Upload 2 LFS files:   0%|          | 0/2 [00:00<?, ?it/s]

model.safetensors:   0%|          | 0.00/438M [00:00<?, ?B/s]

training_args.bin:   0%|          | 0.00/4.60k [00:00<?, ?B/s]

'https://huggingface.co/meursault42/my_awesome_model/tree/main/'

# Inference with our freshly tuned model

OK with that out of the way, let's see how it does. I've grabbed a sample entry from our test set (which I'll note here the model was evaluated on: this is not true out of set generalization). For true out of set inference, you'll need to have a true test set which was not used for tuning (which, again, ours was).

In [58]:
samp_text = reddit_health["test"][145]['text']
samp_label = reddit_health["test"][145]['label']

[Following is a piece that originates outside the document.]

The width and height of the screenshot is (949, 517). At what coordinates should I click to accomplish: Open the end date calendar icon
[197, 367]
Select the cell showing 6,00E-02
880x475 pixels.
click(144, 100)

There are a lot of ways of running your model once it is in memory, but I've stolen some more code from HF that implements a pipeline. This just means it can take your novel input, run it through the tokenizer and then run the model on it.

In [59]:
from transformers import pipeline

classifier = pipeline("text-classification", model="my_awesome_model")
classifier(samp_text)

[{'label': 'depression', 'score': 0.9957908391952515}]

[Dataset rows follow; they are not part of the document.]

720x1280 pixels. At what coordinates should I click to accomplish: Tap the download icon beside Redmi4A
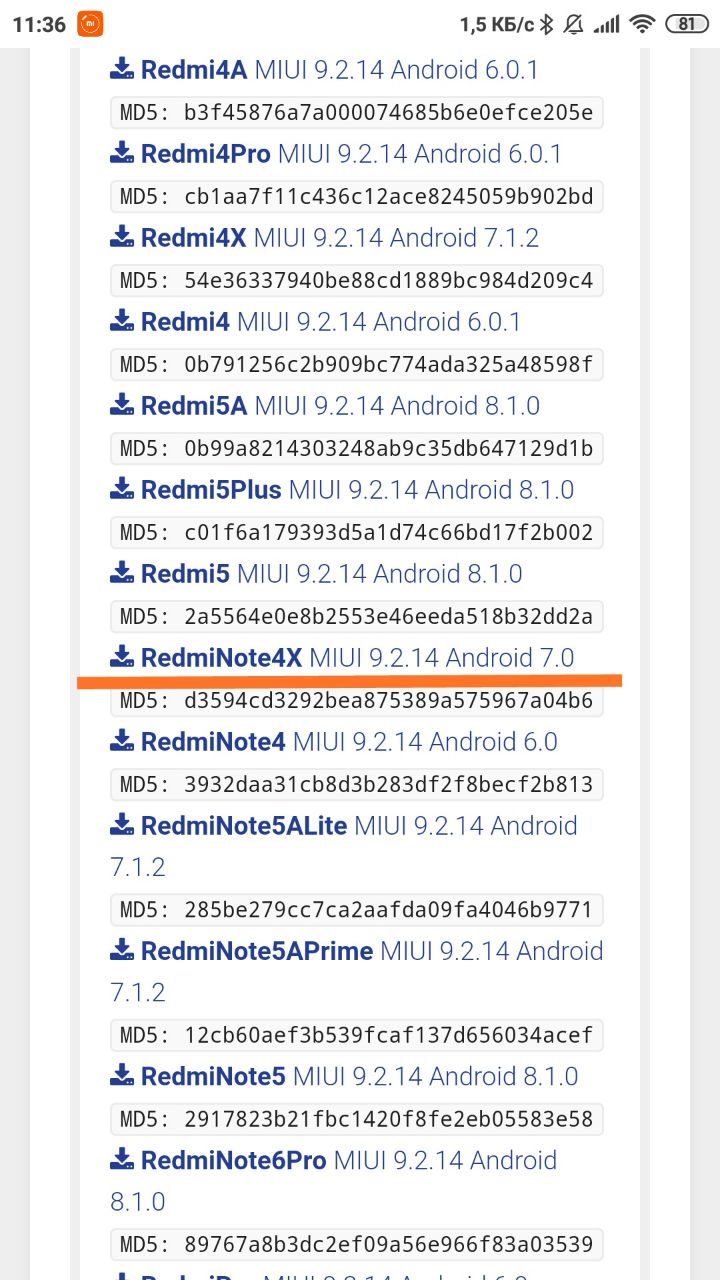(122, 69)
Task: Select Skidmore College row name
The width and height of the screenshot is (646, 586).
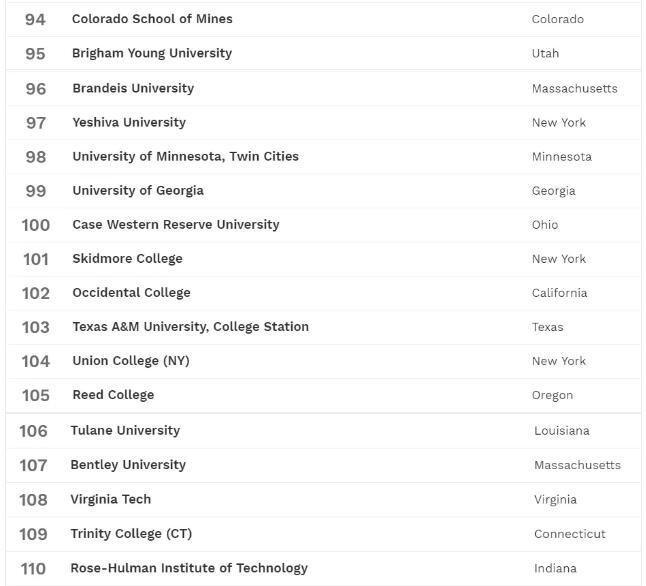Action: pos(127,258)
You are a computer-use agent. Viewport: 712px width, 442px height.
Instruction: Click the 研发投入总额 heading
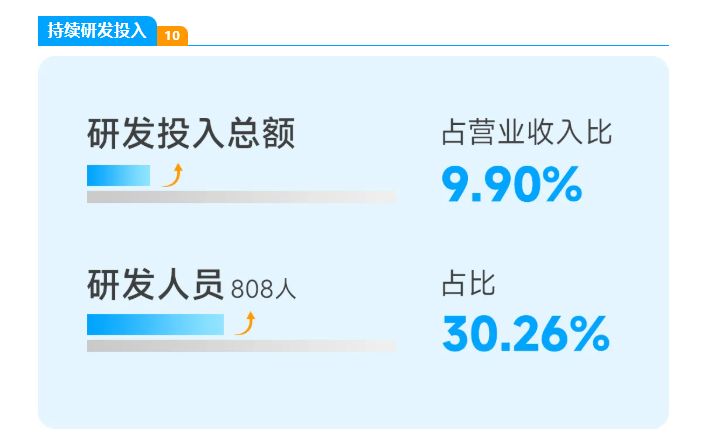191,134
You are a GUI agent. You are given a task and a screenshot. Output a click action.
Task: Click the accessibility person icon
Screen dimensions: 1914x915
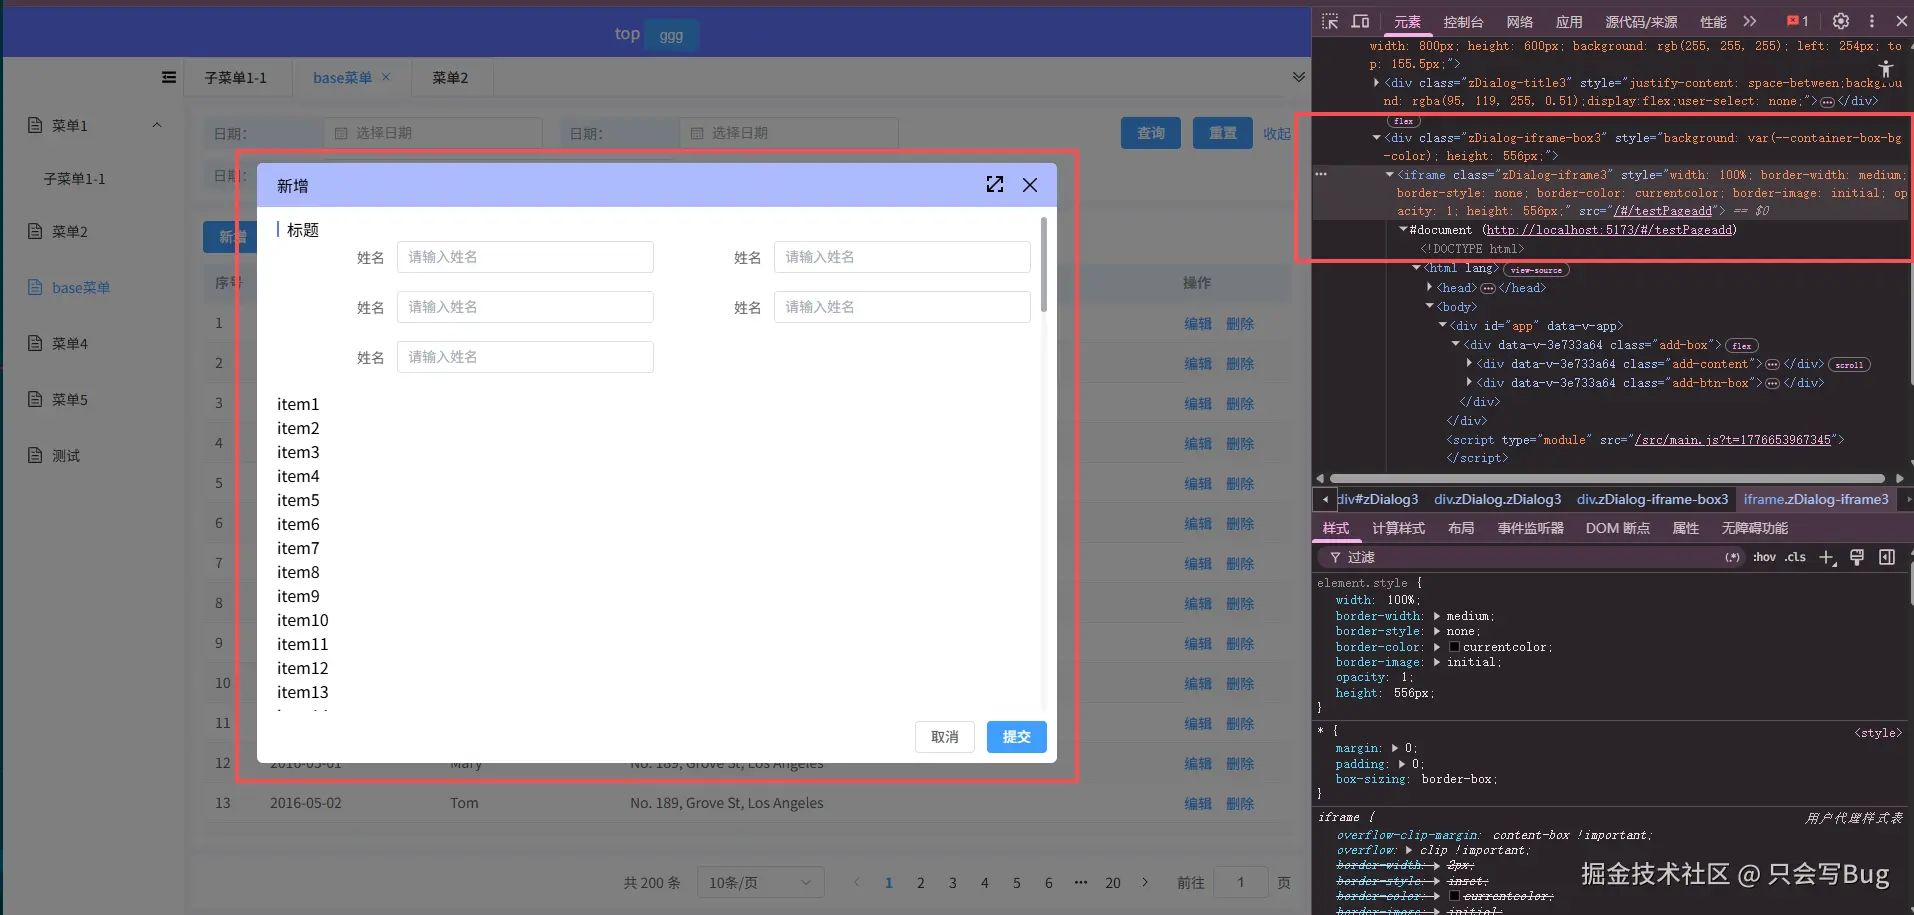1887,70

The model believes the sample text came from the depression subreddit with extremely high certainty (99.579% to be precise: thanks softmax!). Let's see if that pans out for us

In [60]:
print(samp_label)
print(label2id)

0
{'depression': 0, 'ptsd': 1, 'ADHD': 2, 'OCD': 3, 'aspergers': 4}


Indeed it did. The model was correct. Hooray.

To be clear: this is merely a single instance of how to perform this task. There are *many* other NLP tasks, and this is probably one of the simplest. But hopefully this sample code gives you a sense of the workflow and steps needed to do simple finetuning for a labelled task.